Saturday, January 12, 2013

Mulberry Tree Cuttings

I wrangled Farmer Thomas into helping me make some tree cuttings today.  Afterall, what are brother-in-laws for?

 Cuttings are branches of a plant, in this case a mulberry tree, that you use to propagate another plant from.  You can cut the branches with or without leaves.  We needed to prune our mulberries anyways and there's less work that needs to be done in the winter, so we decided to do winter pruned branches.

You don't need to use rooting hormone.  Mulberries have a great success rate without the hormone, but if you are a bit paranoid (especially when doing as many cuttings as we did), then feel free to use it.  


Poor Thomas had to pickaxe his way through the soil so we could plant.  Luckily it wasn't frozen.

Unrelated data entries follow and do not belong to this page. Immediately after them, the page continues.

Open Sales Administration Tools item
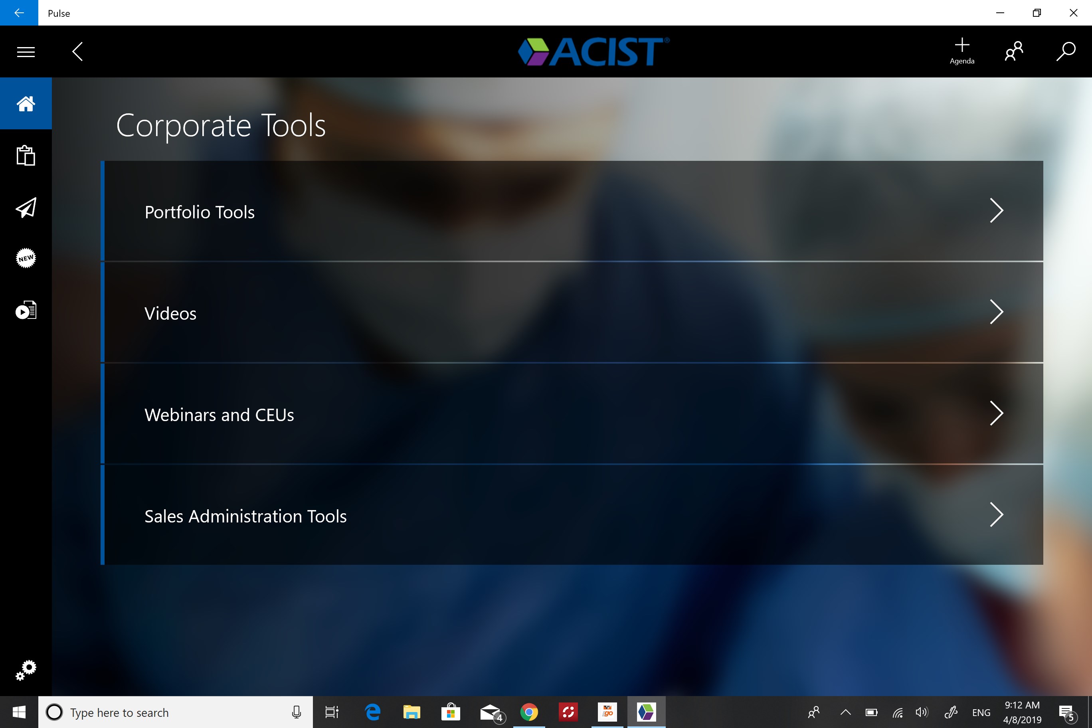The width and height of the screenshot is (1092, 728). (245, 516)
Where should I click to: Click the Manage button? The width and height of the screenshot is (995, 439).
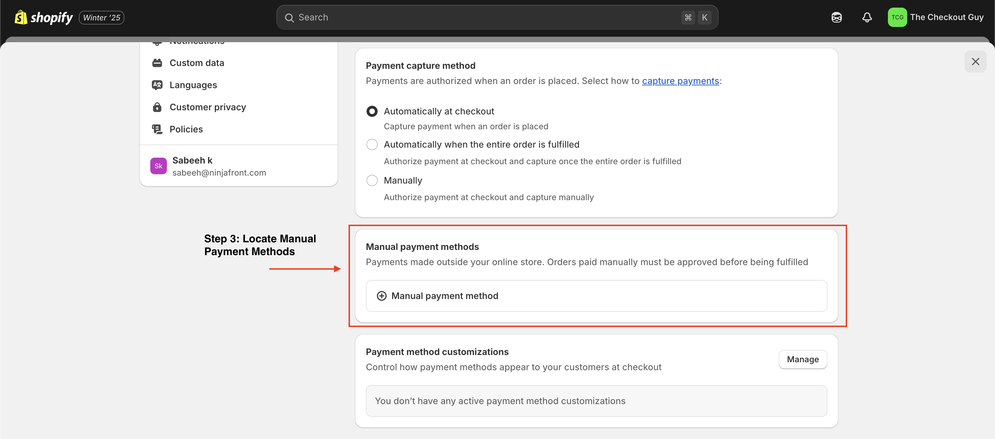point(802,359)
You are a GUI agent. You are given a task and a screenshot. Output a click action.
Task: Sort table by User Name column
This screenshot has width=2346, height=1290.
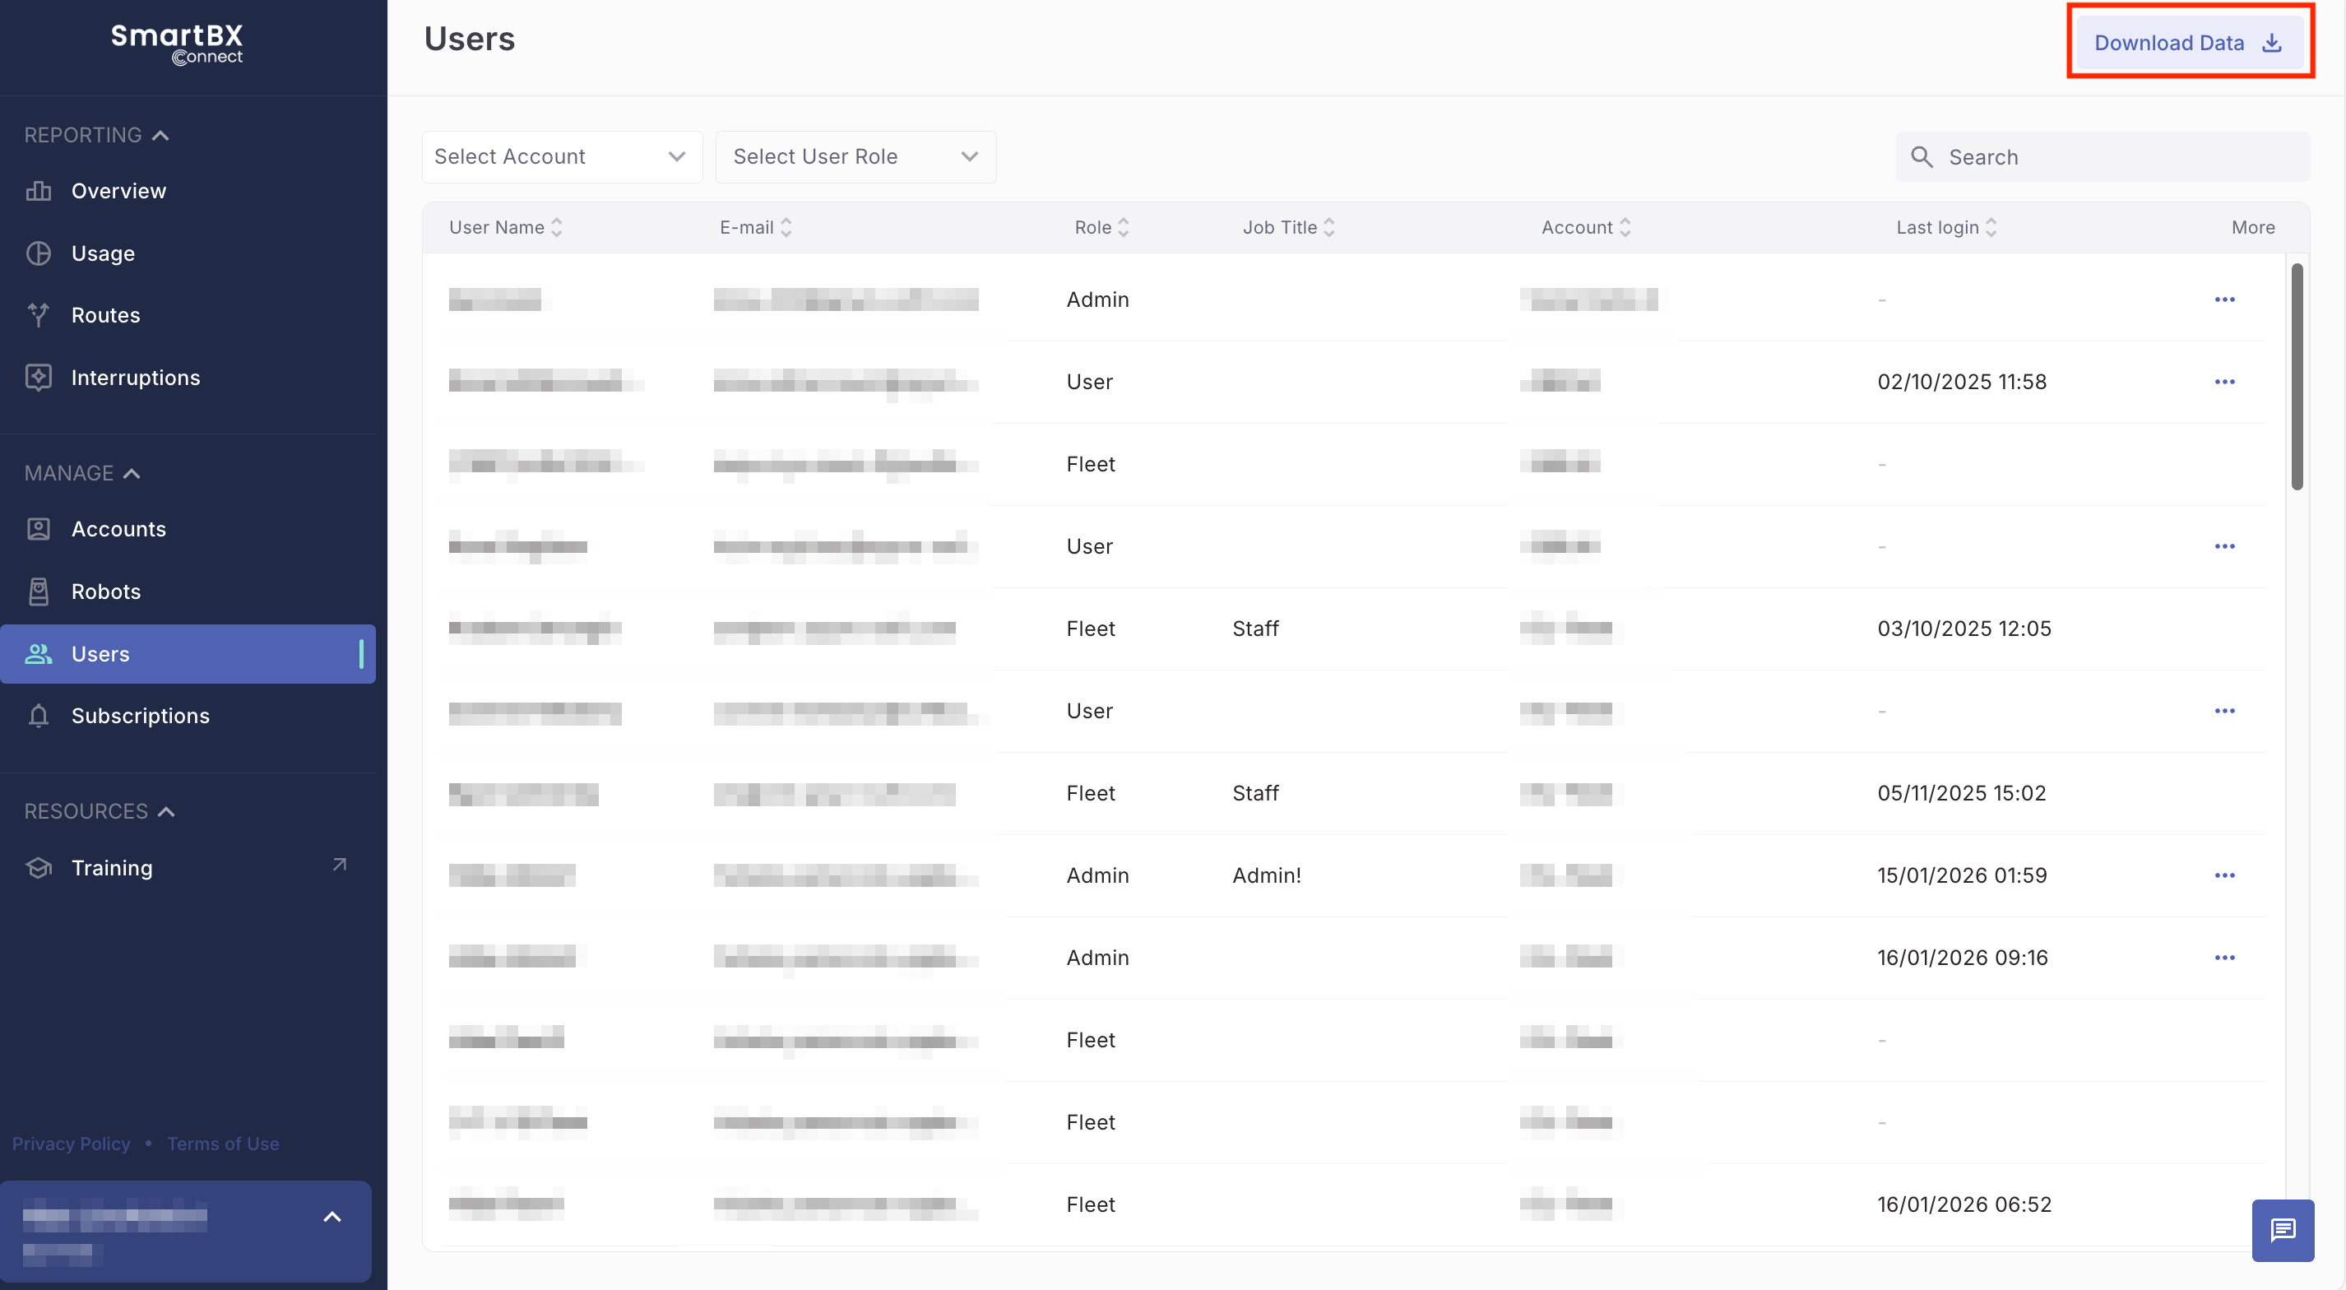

                                   

Some of the visitors to our farm helped us cut the branches into two foot sections (see how many we did!).


We dipped the end of the branch in rooting hormone, making sure at least one node got covered.  A node is the little bump that the new branches come from.  When these are underground, they form roots instead of branches.  Make sure at least 2 or 3 nodes get buried underground.


We planted them in lowered beds to make it easier to get water to them (we're in the desert remember).  The sticks were planted about a foot apart diagonally in a 1 2 1 2 pattern like this  -=-=-=-=-=-  Hopefully they'll all grow and then we'll dig them out and transplant them in various spots around the property and we will soon have the shadiest farm in the desert!  Plus mulberry leaves are very nutritious for livestock as the trees collect minerals from the ground and deposit them in the leaves.  Just remember that when mulberry leaves die, they become poisonous  (Looks like I am wrong about this.  I've always been told they were poisonous, but please read this blog post about how wonderful th leaves are even when they are dry!). We've never had an animal-even the goats- try to eat dead leaves as the poison makes them bitter, but keep it in mind.  You can also get fruiting mulberries which are yummy, but can be messy.  We have fruiting mulberries planted over the poultry areas so the birds will eat them when they fall off the tree.  Have fun planting!